Salting wouldn't have changed the outcome of the cracking attempts in the article. The primary focus was on how pre-computed hashes (rainbow tables, etc.) are no longer a tool used by most people attacking password lists because GPU-based hashers are efficient enough, the dicts long enough, and the methods of permuting the dicts (combinations, leet substitutions, markov chains, etc.) are rich enough that storing all possible hashes is actually less effective than writing an MD5 kernel for your AMD GPU and letting it go, monitoring for trends in the output.

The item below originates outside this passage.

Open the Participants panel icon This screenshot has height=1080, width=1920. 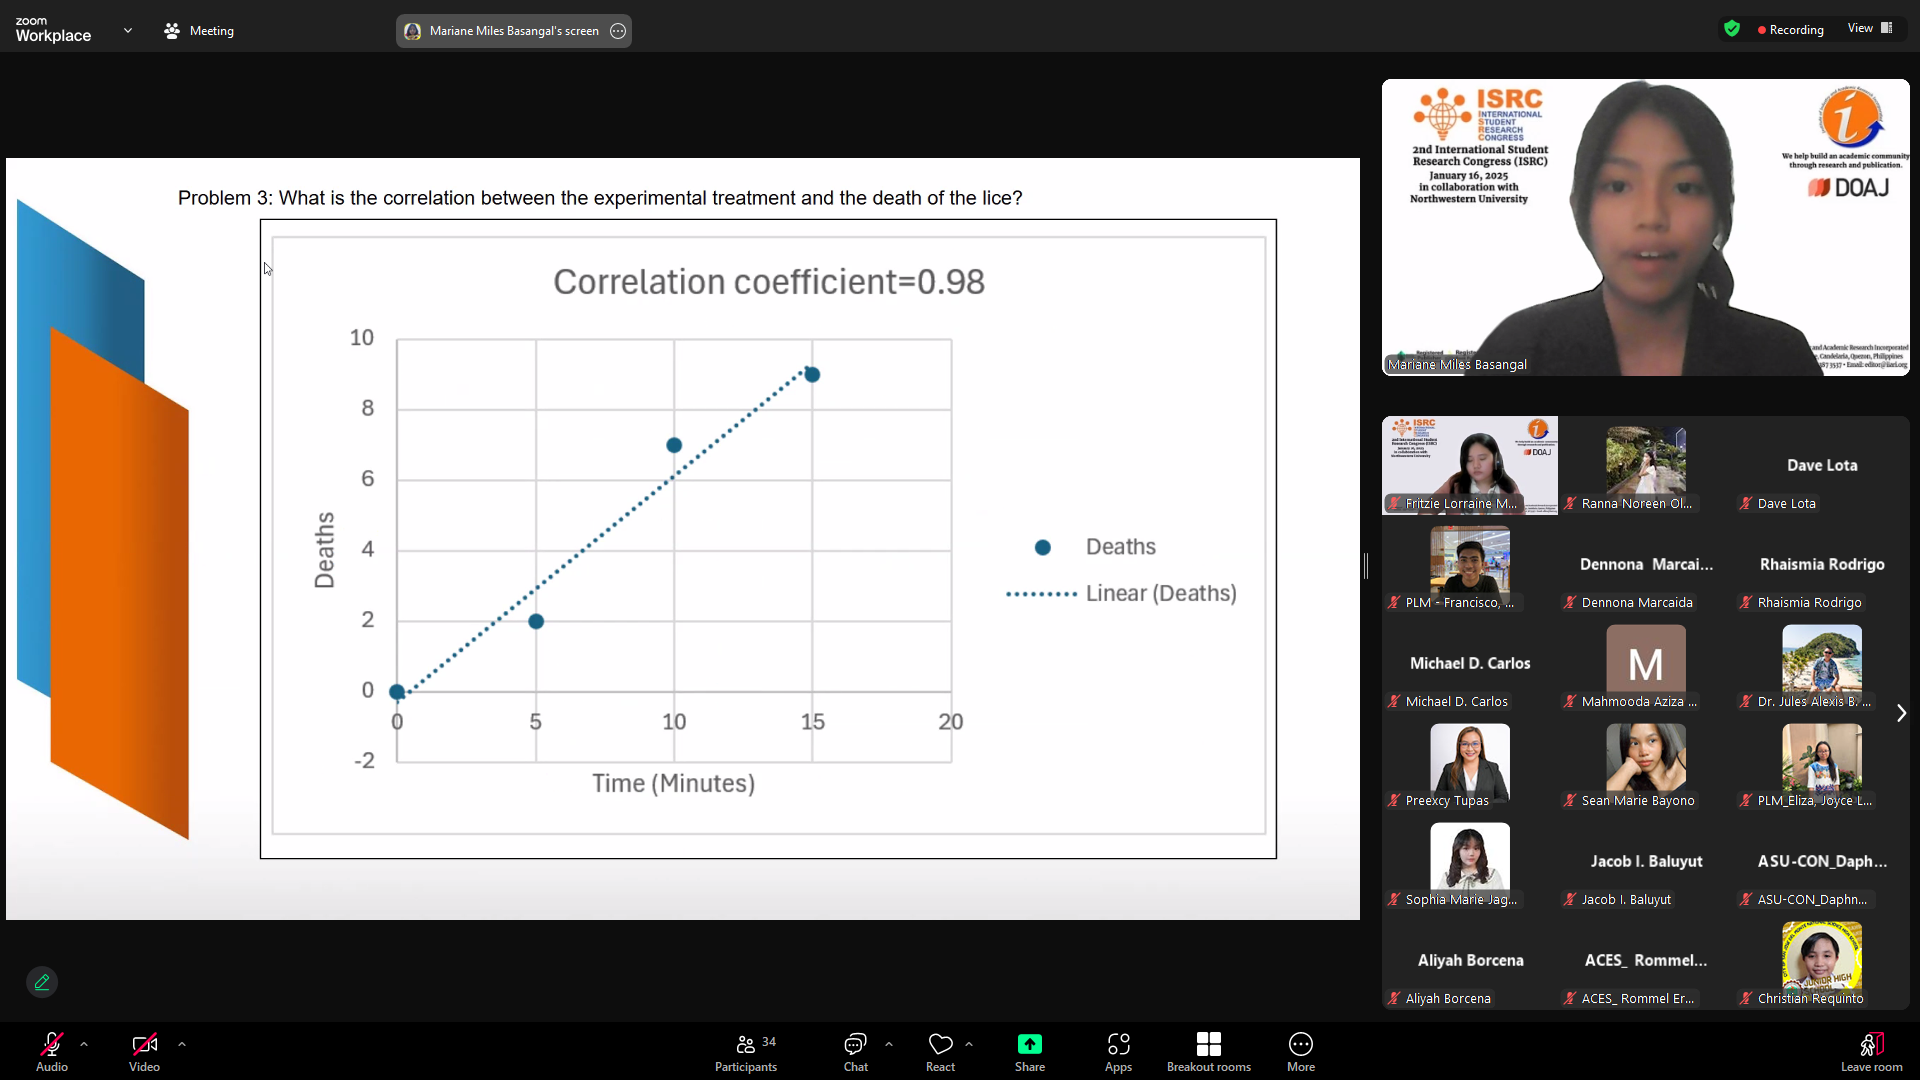(x=746, y=1045)
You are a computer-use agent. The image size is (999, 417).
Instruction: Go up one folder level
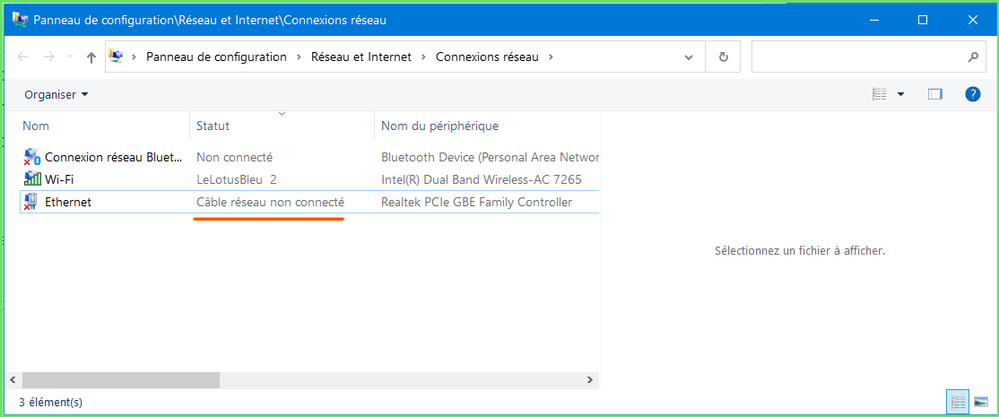pyautogui.click(x=91, y=58)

Every time figure quoted in the article (eg "Retrieved 2700 passwords in 2 minutes 30 seconds") would have been up to 16,000x larger if a salt had been used since a separate hash would need to be computed for each password rather than just one hash to compare to all 16,000 passwords. 2.5 minutes x 16,000 would be around 28 days to compute the "first pass" alone.. much less feasible, especially as the parts that took multiple hours would take several years to finish. It's true you could still crack the same percentage of passwords eventually, but being able to crack 90% in 5 years or in 20 hours is a very different outcome.
The point is that a salt would essentially give you a constant speed of cracking versus a speed that scaled with the size of the dataset you have. For example, the guy in the article cracked 10,000-ish passwords in 16 minutes - 600 passwords per minute. If he'd had a dataset of 1.6 million, he would have cracked over a million (assuming the passwords were of the same quality and he has some good way of storing them on his hardware to allow fast lookup), at a rate of 60,000 passwords per minute, all on his single GPU.
However, with a salt he'd be limited to about 1 password per every 27 minutes. And this rate would not increase as the dataset grew larger, which means that even if he had 10x the power as you suggest he could only crack about 20 passwords per hour (more or less). Thus to crack even 1% of a 1.6 million password dataset (16,000 passwords) it would take over a month of non-stop computation on 10 GPU's, versus a single GPU computing 62% (again over a million) in 16 minutes.
So even if a compromised website took a month to realize the leak, it would be able to inform it's users in time such that 99% of them would be able to change passwords and avoid their accounts being compromised in time. With no salt, no such luck since as we can see here up to 90% of the dataset would be cracked within a day.
But with a per-user salt, they would have to attack each password individually, using each of these techniques with each given salt and hope for a coincidence with the stored hash, rather than run their techniques and compare the resulting hashes to the stored ones? Something like:
Global hash:
while(s = guess()) {
if (md5(s,salt) in list) {
print s;
delete(md5(s,salt),list);
}
}
Unique hash:
while(s = guess()) {
foreach(h in list) {
if (md5(s,salt)==h) {
print s;
delete(h,list);
}
}
}
The former requires one md5 calculation and one lookup per guess, the latter needs n md5 calculations per guess. That certainly is quite a difference, assuming the bottleneck to be md5.